Eine Fülle von Schutzhaftprüfungstermine, (in der Regel alle 3 Monate) gingen für Otto Michel negativ aus.
Hier zwei Beispiele:
Die Gestapo Berlin teilte am 05.6.39 per Fernschreiben mit, dass die Schutzhaft verlängert wird. Neuer Haftprüfungstermin: 15.8.39. Das KZ Buchenwald hat am 11.5.39 folgendes berichtet:
„Die Führung und Arbeitsleistungen des M. im Lager haben noch keine Besserung erfahren. Sein politisches Verhalten lässt noch sehr zu wünschen übrig. M. ist ein eifriger Anhänger der KPD, der auch hier im Lager versucht, mit den hier ebenfalls Einsitzenden kommunistischen Elementen ständig Verbindung zu halten. Eine Entlassung befürworte ich nicht“.

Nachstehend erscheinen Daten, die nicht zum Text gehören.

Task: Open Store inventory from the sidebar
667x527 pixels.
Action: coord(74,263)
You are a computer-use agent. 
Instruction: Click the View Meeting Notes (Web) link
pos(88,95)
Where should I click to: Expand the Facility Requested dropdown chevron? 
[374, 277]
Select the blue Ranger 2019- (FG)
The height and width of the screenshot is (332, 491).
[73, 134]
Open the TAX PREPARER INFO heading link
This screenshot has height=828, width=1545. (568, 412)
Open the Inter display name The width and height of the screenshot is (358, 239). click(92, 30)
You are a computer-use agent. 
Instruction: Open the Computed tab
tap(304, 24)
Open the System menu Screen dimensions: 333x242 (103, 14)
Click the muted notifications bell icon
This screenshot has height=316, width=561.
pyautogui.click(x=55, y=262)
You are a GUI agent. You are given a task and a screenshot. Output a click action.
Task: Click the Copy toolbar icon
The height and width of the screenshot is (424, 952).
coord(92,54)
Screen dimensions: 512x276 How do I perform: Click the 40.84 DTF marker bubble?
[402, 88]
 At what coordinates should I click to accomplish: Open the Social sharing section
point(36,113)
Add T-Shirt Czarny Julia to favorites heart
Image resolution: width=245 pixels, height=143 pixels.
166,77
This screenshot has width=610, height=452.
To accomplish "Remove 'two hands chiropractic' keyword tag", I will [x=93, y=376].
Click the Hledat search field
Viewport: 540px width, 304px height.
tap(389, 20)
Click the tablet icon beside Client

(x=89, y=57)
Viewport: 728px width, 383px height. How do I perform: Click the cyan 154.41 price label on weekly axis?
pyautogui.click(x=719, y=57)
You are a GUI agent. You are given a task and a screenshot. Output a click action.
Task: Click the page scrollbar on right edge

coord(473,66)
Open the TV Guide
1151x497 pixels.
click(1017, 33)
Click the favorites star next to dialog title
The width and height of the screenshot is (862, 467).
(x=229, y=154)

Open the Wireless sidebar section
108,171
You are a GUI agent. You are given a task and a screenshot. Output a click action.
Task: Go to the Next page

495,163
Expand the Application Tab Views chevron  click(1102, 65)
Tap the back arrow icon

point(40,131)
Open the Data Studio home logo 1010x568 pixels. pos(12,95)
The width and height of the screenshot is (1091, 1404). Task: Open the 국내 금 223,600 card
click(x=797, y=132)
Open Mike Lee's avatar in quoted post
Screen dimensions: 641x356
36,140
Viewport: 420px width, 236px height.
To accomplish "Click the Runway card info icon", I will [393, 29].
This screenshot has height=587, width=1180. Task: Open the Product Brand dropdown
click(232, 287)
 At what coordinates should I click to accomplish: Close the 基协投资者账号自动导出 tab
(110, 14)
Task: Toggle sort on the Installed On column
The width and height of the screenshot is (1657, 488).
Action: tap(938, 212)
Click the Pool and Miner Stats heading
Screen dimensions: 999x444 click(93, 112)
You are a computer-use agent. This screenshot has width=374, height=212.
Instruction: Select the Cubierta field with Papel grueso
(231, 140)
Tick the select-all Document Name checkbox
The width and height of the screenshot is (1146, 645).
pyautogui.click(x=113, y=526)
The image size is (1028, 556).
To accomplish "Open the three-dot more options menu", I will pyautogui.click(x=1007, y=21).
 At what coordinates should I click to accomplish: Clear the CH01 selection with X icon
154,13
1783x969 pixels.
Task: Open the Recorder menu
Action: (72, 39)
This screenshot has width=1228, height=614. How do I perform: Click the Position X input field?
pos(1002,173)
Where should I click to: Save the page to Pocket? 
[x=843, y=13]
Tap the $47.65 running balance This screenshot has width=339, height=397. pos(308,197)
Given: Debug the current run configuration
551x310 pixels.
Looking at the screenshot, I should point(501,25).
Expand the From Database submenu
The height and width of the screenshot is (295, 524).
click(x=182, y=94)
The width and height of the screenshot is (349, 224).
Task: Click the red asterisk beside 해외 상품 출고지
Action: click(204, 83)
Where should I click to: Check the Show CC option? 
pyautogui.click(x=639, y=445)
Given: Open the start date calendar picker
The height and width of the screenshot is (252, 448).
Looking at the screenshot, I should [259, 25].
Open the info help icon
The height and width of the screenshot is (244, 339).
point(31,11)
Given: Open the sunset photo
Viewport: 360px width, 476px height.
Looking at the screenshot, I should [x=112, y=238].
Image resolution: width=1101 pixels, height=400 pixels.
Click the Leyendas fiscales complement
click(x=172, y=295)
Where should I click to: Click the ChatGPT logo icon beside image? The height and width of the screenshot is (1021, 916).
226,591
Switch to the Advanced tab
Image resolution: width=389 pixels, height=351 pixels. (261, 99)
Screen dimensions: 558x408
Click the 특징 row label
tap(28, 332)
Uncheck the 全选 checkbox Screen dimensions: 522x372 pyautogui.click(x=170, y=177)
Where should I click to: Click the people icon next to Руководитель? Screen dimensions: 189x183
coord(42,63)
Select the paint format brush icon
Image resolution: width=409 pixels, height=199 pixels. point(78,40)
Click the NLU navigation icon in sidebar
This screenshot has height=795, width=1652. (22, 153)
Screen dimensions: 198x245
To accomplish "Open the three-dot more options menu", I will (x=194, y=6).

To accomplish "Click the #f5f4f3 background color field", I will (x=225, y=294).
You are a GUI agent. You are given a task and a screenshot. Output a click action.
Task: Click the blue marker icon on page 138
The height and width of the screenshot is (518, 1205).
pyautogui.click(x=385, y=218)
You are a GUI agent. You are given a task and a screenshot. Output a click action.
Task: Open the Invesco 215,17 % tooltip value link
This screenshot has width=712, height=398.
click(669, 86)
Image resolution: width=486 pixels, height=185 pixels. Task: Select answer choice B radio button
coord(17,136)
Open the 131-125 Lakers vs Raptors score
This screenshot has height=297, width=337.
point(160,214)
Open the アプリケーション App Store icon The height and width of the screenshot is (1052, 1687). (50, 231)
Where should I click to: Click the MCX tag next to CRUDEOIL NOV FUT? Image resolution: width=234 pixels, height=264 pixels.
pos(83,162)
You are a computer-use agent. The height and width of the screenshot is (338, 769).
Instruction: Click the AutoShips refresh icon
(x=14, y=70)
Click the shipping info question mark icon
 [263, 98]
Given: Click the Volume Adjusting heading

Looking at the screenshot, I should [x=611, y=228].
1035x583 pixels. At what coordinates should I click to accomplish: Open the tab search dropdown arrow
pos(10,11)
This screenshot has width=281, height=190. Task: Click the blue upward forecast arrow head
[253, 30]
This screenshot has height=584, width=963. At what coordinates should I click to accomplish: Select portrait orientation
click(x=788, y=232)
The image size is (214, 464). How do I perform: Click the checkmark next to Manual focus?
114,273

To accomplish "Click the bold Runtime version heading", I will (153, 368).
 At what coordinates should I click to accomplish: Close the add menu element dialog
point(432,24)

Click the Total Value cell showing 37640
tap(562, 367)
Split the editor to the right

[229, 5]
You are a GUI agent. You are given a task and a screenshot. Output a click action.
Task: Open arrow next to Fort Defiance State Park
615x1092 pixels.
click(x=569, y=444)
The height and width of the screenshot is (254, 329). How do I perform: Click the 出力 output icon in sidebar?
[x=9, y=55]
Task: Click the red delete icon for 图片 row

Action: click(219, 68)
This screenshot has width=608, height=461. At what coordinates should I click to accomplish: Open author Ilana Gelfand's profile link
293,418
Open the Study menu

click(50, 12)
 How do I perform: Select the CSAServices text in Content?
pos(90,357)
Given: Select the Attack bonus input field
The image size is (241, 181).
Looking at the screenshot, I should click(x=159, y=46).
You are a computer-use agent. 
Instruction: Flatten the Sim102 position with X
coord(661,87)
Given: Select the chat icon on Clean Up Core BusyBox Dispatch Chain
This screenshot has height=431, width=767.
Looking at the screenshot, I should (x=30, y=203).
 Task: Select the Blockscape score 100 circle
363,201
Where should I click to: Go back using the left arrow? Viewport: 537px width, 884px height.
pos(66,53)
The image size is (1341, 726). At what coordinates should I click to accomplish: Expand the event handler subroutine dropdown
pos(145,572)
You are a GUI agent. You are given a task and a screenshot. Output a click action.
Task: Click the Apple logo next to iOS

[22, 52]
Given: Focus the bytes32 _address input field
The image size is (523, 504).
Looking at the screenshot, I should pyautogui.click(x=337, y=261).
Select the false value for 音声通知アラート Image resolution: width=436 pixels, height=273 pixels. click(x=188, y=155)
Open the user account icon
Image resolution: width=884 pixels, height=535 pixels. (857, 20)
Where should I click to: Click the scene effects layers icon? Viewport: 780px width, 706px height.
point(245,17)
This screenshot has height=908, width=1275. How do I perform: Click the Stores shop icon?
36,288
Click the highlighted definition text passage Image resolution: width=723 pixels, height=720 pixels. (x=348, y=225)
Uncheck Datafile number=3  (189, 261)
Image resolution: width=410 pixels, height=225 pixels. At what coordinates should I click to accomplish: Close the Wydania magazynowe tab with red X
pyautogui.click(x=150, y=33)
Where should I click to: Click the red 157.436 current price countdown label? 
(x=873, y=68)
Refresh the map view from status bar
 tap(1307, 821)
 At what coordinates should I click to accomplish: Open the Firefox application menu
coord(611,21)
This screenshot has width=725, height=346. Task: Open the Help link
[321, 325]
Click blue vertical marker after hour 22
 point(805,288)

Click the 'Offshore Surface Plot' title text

Schutzhaftprüfungstermin 15.11.39
„… Nach dem letzten Führungsbericht des KZ Buchenwald ist M. nach wie vor ein eifriger Anhänger der KPD. Mit den im Lager einsitzenden kommunistischen Elementen hält er ständig Verbindung. Gemäß Erlass des Chefs der Sicherheitspolizei u. des SD vom 24.10.39, (llg.) muss während der Kriegszeit von kriminell erheblich vorbestraften Staatsfeinden abgesehen werden. Im Hinblick auf das politische Vorleben des M. und seine vielen Vorstrafen kann daher die Entlassung nicht befürwortet werden. Schutzhaftverlängerung zum 15.2.1940 wird deshalb vorgeschlagen…“
Zu den im Lager einsitzenden „kommunistischen Elementen“, mit denen er angeblich ständig Verbindung hielt, können durchaus seine alten Kampfgefährten Oskar Brill und Adolf Höhn gehört haben, die sich ebenfalls im KZ Buchenwald befanden.
Das Konzentrationslager Buchenwald teilte am 13.3.42 der Gestapo Neustadt mit, dass der Häftling am 13. März 1942 auf Anordnung des Inspekteurs der K.L. nach dem K.L Ravensbrück überführt wurde.
Mit nur 44 Jahren ist Otto Michel am 14.9.42 im KL. Ravensbrück verstorben. Angeblich an einem Herzkollaps bei akutem Darmkatarrh.